It wasn’t long after Sheila McCray began working for PSA Healthcare when, a lawsuit unsealed Monday alleged, she discovered the Norcross company was sitting on millions of dollars of government overpayments.
PSA provides home nursing services to medically fragile children, often billing Medicare or Medicaid for the service.
McCray alleges that, when she voiced her concerns about the overpayments, upper management told her to hold off to see whether the government “caught” the errors. The billing specialist was then demoted, had her hourly wage cut, was intimidated by management and ultimately terminated, her lawyer said.
So McCray, of Loganville, became a whistleblower. She turned to the controversial law known as Obamacare.
In the first such settlement under the Affordable Care Act, PSA Healthcare agreed Monday to pay a $6.88 million settlement to resolve claims brought by McCray and another former PSA employee, Yvette Odumosu.

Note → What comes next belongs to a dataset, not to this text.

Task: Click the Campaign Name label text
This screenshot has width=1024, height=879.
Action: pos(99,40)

More than $1.4 million of the settlement will go to the Georgia Department of Community Health. McCray and Odumosu will share $1.1 million. Sixteen other states and the federal government also will share in the settlement.
The claims brought by McCray and Odumosu, once director of clinical nursing, alleged that PSA Healthcare failed to disclose and return overpayments, submitted claims under the Georgia Pediatric Program without proper documentation and submitted claims to federal health care programs that overstated the length of time that PSA staff provided services.

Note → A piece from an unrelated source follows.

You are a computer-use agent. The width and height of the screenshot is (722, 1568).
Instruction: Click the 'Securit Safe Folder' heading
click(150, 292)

Atlanta attorney Raymond Moss, who represents McCray, said his client found an internal report that detailed the overpayments.
“Regardless of whether you’re a Democrat, Republican or independent, you can’t fault the Affordable Care Act for requiring healthcare companies to return overpayments,” he said. “That’s a fundamental thing they should be doing.”
The Affordable Care Act, upheld this summer by the U.S. Supreme Court, includes provisions that enhance the government’s efforts to recover overpayments and combat fraud. One such provision enables whistleblowers to bring false claims lawsuits against health care providers that do not return overpayments within 60 days after they’ve been identified.
“Participants in federal health care programs are required to actively investigate whether they have received overpayments and, if so, promptly return the overpayments,” U.S. Attorney John Horn said. “This settlement is the first of its kind and reflects the serious obligations of health care providers to be responsible stewards of public health funds.”
PSA Healthcare said it was “pleased that after cooperating fully with the government we have resolved an issue that arose in part from our own self-disclosure.” This included “an internally identified billing error stemming from a software upgrade in 2008 that resulted in .08 percent of charges being billed incorrectly,” the company said.
PSA Healthcare, which has more than 6,000 employees in 17 states, said it takes pride in its track record of compliance and will “work hard to get it right every single time.”
During much of the time of the alleged abuse, PSA Healthcare was owned by Portfolio Logic, one of the defendants named in McCray’s lawsuit and a party to the settlement. Portfolio Logic was managed by Jeffrey Zients, who serves as director of the National Economic Council and is assistant to the president for national policy.
In 2013, Zeints was brought in by the White House to fix the rash of technical problems with the Obamacare website, HealthCare.gov. In March, J.A Whitney Capital Partners, a private equity firm, purchased PSA Healthcare.